§ Recorded data:
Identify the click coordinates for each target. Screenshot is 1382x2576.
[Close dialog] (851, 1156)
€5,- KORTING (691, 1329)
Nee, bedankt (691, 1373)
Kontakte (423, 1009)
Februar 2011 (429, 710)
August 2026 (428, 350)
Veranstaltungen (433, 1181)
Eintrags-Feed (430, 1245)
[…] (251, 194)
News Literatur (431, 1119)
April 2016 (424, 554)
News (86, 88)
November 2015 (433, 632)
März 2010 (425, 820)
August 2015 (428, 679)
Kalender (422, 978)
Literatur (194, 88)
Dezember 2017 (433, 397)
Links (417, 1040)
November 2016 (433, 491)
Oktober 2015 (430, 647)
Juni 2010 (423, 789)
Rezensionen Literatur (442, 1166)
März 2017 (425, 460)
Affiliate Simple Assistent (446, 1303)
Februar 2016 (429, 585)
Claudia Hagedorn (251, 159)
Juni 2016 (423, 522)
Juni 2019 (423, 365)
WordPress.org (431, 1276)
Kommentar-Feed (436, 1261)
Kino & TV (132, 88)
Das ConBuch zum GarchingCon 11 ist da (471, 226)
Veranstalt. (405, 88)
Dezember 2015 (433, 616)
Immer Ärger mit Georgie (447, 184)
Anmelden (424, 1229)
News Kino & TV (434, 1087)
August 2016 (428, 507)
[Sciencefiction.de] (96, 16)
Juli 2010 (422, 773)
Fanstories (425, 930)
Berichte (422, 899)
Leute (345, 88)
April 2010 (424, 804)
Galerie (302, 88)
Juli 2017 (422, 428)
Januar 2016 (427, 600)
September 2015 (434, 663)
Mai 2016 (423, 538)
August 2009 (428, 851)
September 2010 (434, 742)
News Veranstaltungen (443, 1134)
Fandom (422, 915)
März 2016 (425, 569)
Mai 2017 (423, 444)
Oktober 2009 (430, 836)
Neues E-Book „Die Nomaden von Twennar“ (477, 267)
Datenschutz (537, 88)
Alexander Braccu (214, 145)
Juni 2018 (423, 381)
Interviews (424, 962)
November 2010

§ Exercise:
Among the entries above, some lines may hold the string "Juni". State how many, and give nothing but the number.

§ Reply:
4